10. Il en résulte de ce qui précède que la société Bouygues E&S Maintenance industrielle n’est pas fondée à soutenir que la RATP a commis une faute de nature à engager sa responsabilité en écartant son offre comme irrégulière.
11. Dès lors, les conclusions indemnitaires présentées par la société Bouygues E&S Maintenance industrielle doivent être rejetées.
Sur les conclusions à fin d’application des dispositions de l’article L. 761-1 du code de justice administrative :
12. Les dispositions de l’article L. 761-1 du code de justice administrative font obstacle à ce que soit mis à la charge de la RATP, qui n’est pas la partie perdante dans la présente instance, le versement de la somme que la société Bouygues E&S Maintenance industrielle demande au titre des frais exposés et non compris dans les dépens. Il y a lieu, par ailleurs, de mettre à la charge de la société Bouygues E&S Maintenance industrielle la somme de 1 800 euros à verser à la RATP sur le fondement de ces dispositions.
D E C I D E :
Article 1er : La requête de la société Bouygues E&S Maintenance industrielle est rejetée.
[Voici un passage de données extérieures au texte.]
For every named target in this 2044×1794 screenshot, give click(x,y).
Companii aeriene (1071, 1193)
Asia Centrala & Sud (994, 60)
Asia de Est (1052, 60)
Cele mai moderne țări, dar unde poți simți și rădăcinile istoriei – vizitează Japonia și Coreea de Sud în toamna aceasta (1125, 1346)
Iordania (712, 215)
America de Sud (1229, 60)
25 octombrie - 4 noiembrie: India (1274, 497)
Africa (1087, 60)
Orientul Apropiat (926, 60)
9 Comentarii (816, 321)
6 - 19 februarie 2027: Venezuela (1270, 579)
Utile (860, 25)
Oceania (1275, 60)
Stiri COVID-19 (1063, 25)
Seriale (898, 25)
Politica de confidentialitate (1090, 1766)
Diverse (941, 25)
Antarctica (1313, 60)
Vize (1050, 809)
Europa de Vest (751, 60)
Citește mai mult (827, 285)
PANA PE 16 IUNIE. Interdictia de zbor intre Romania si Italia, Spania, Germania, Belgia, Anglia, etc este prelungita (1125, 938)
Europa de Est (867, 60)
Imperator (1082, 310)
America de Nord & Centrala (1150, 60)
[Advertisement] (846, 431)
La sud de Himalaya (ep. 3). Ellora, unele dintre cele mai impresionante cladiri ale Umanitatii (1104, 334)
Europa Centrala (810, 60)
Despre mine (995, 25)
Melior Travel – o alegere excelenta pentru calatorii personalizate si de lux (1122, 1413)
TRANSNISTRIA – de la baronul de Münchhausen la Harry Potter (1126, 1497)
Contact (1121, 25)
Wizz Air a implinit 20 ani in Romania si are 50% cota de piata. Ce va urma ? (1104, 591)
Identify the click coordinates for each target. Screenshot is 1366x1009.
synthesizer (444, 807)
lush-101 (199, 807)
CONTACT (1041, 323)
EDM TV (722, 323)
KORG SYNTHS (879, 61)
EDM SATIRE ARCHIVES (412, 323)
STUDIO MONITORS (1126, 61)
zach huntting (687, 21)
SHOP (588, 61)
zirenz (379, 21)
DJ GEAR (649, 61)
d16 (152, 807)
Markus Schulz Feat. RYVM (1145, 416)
Article 2 : La société Bouygues E&S Maintenance industrielle versera à la RATP la somme de 1 800 euros sur le fondement de l’article L. 761-1 du code de justice administrative.
Article 3 : Le présent jugement sera notifié à la société Bouygues E&S Maintenance industrielle et à la RATP.
Délibéré après l’audience du 20 janvier 2026, à laquelle siégeaient :
M. Gracia, président,
Mme Madé, première conseillère.
Mme Grossholz, première conseillère.
Rendu public par mise à disposition au greffe le 5 février 2026.
La rapporteure,
Signé
C. MADÉ
Le président,
Signé
J-Ch. GRACIA
Le greffier,
Signé
Y. FADEL
La République mande et ordonne au ministre des transports en ce qui le concerne ou à tous commissaires de justice à ce requis en ce qui concerne les voies de droit commun, contre les parties privées, de pourvoir à l’exécution de la présente décision.